Alan Jacobs: that dialogue is between persons, not words on a page

Goodbye, Blog – Books & Culture

I find myself meditating on a passage from a book by C. S. Lewis. In his great work of literary history, Poetry and Prose in the Sixteenth Century, Lewis devotes a passage to what he describes, with a certain savageness, as “that whole tragic farce which we call the history of the Reformation.” For Lewis, the issues that divided Catholics and Protestants, that led to bloodshed all over Europe and to a seemingly permanent division of Christians from one another, “could have been fruitfully debated only between mature and saintly disputants in close privacy and at boundless leisure.” Instead, thanks to the prevalence of that recent invention the printing press, and to the intolerance of many of the combatants, deep and subtle questions found their way into the popular press and were immediately transformed into caricatures and cheap slogans. After that there was no hope of peaceful reconciliation.

This is really quite a remarkable point. The Web is notorious for nastiness in dialogue (cf “flame war”). There is now distance between the persons in the conversation, and this distance allows us to get away with, now, what we never could in face-to-face talk.

It’s not that the technology causes the nastiness.  The natural corruption in the heart of man is facilitated by the technology, which allows him to function subpersonally.  Schism is facilitated. And – and! – this had a parallel in the emergence of the printing press, which allowed people to combat disembodied opinions, wordy ghosts with whom there was no real covenantal obligation to come through disagreement to Christian unity.

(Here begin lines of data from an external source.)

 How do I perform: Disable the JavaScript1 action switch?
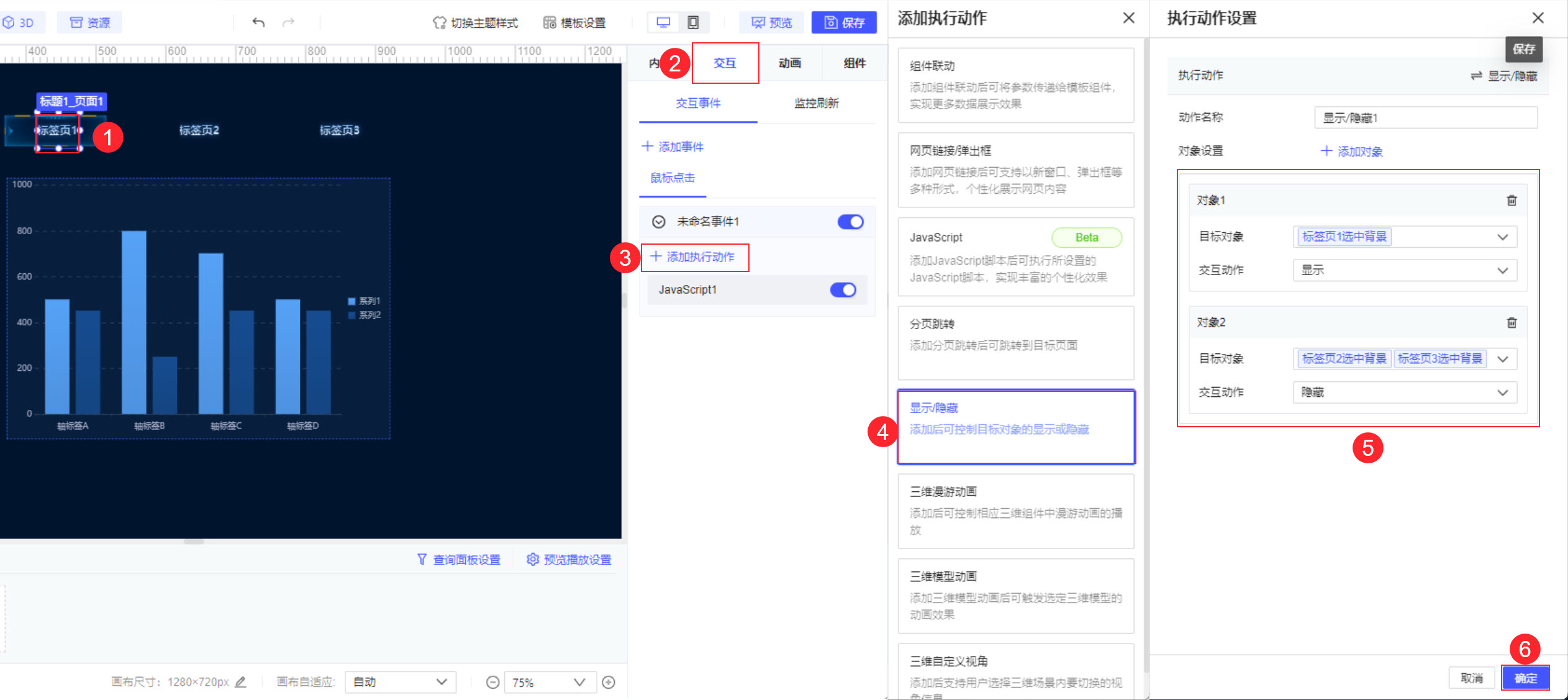[x=843, y=290]
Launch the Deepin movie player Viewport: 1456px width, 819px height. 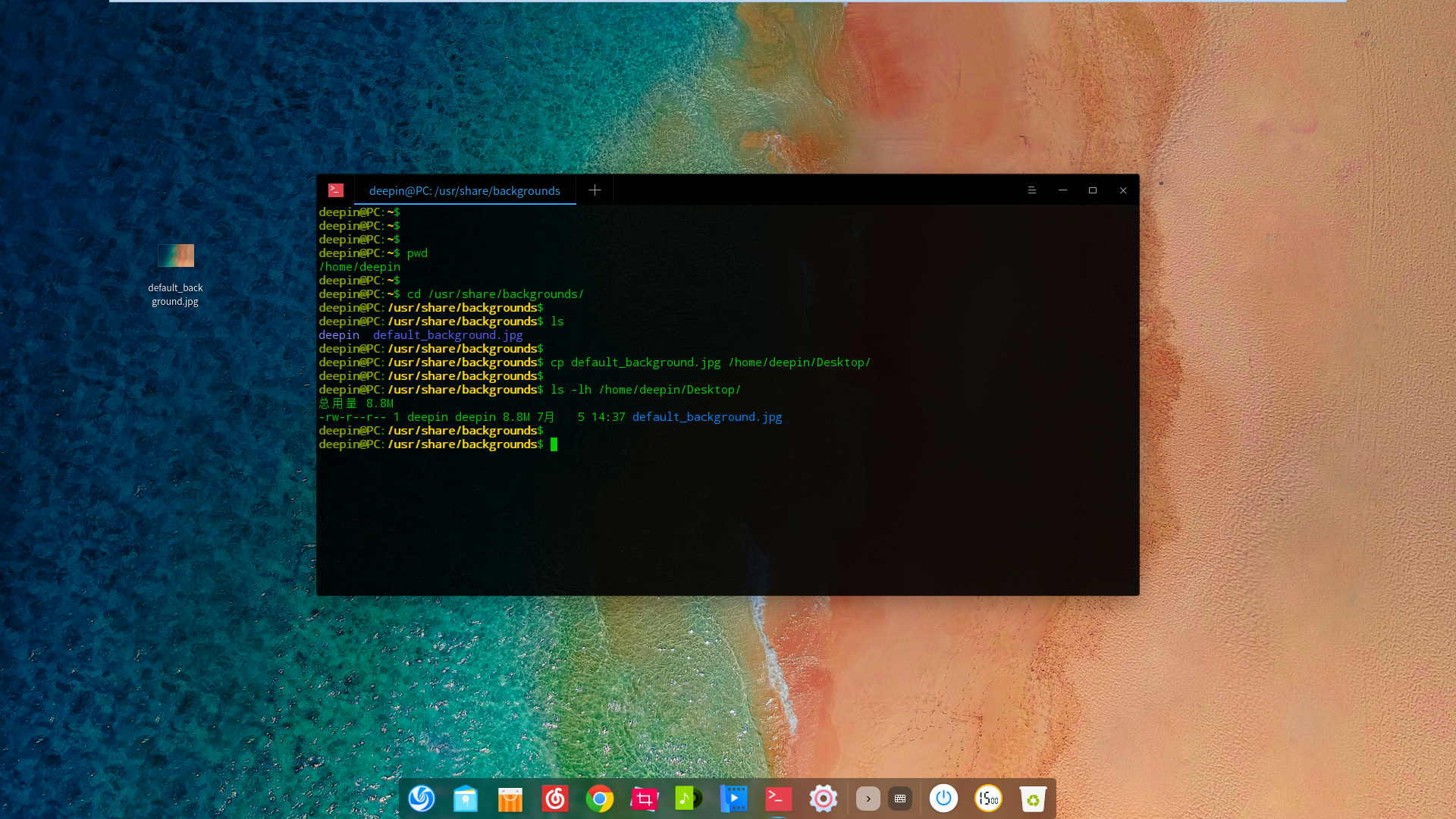[x=733, y=799]
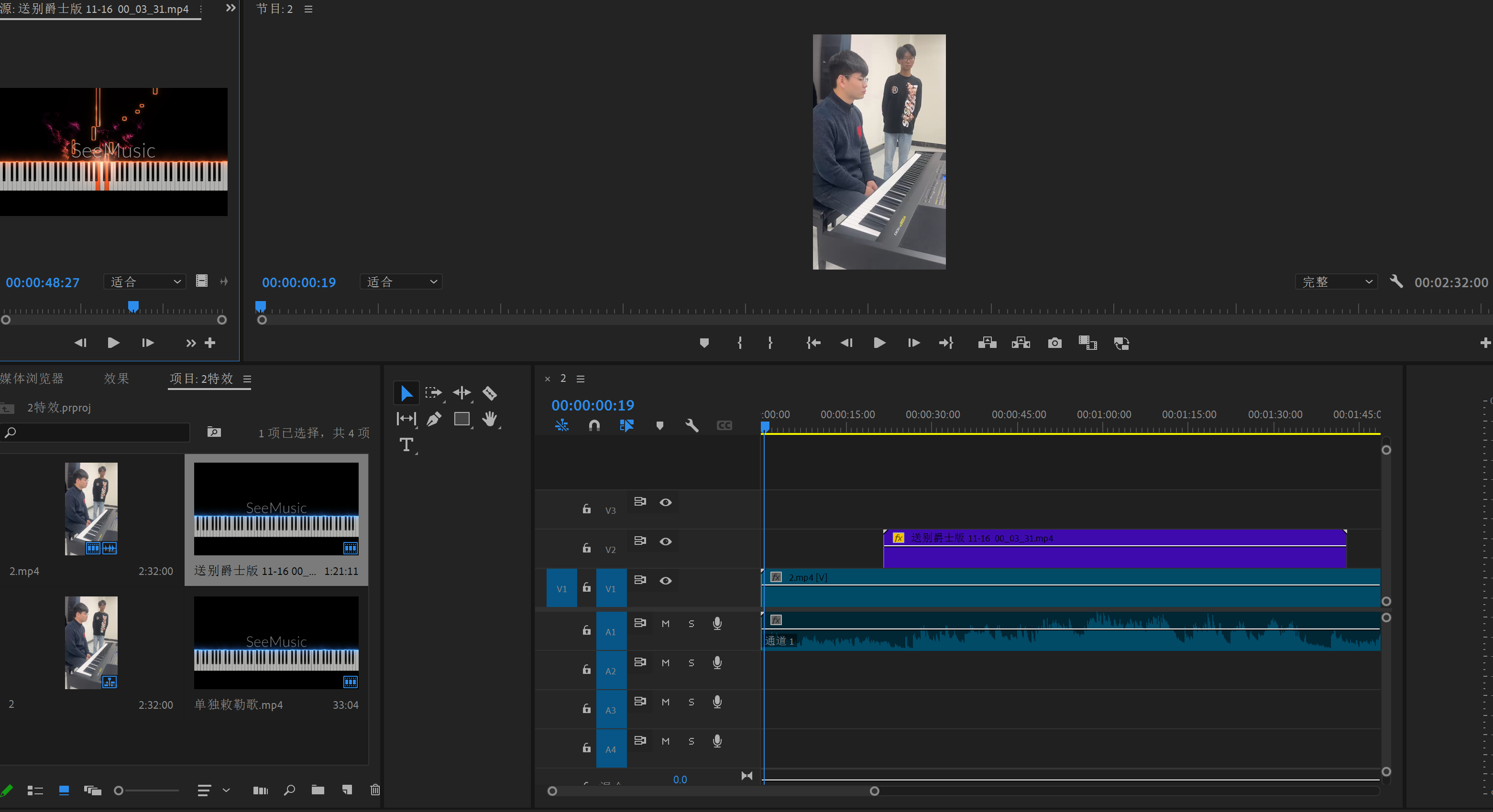Play the program monitor video
The image size is (1493, 812).
pyautogui.click(x=879, y=343)
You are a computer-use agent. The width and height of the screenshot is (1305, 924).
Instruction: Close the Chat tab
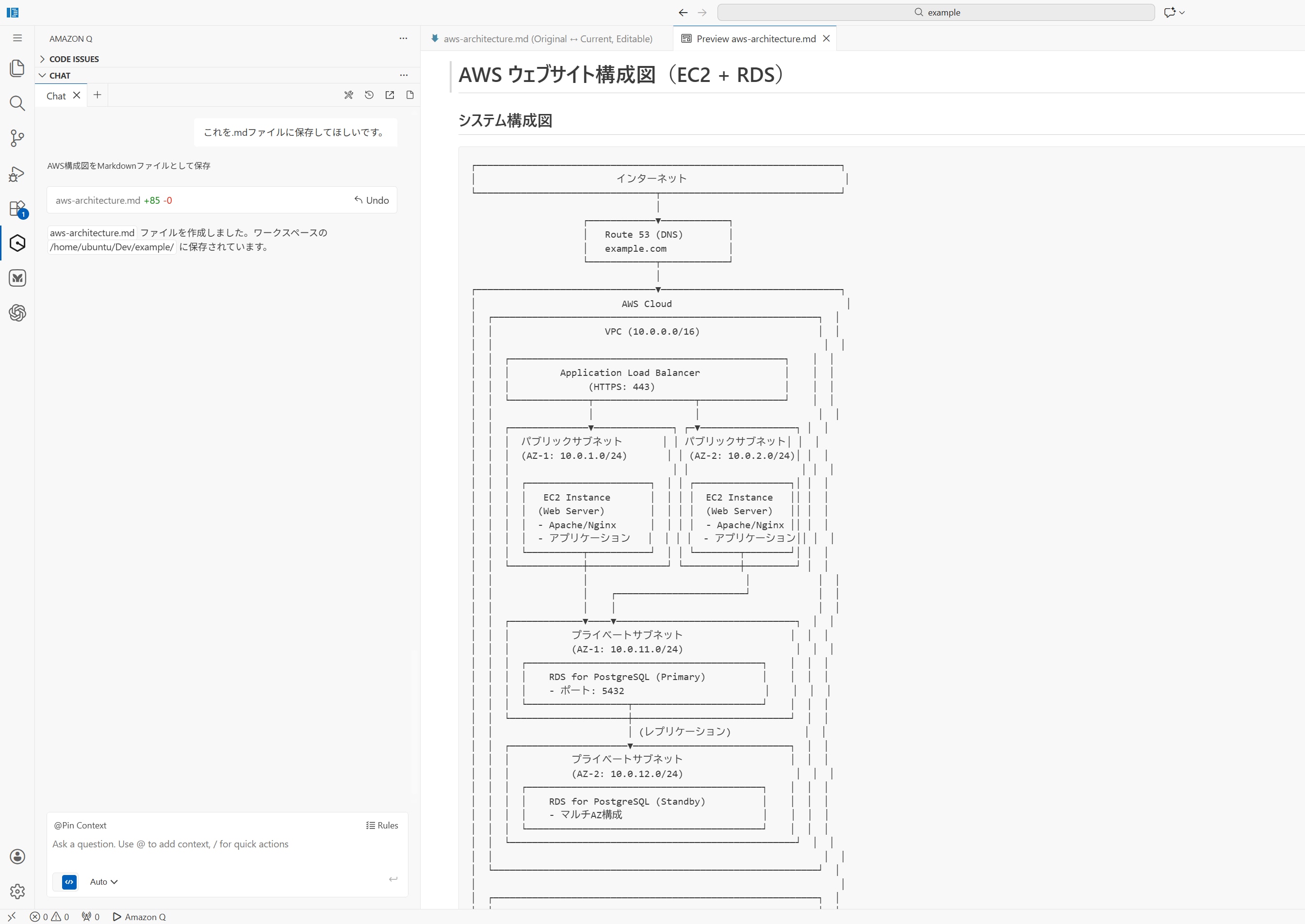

Bonhoeffer called forgiveness without cost “cheap grace”. This cold polemics is cheap in the same way; you get the feeling of having “contended for the truth”, without the cost of loving.  The perennial agon of love, that which makes it love and not just words on a page, is  having to hold unity during a difficult conversation, without either compromising or verbally killing.  Success here results in new truth and new friends.  The other way just makes another denomination, with your name on it.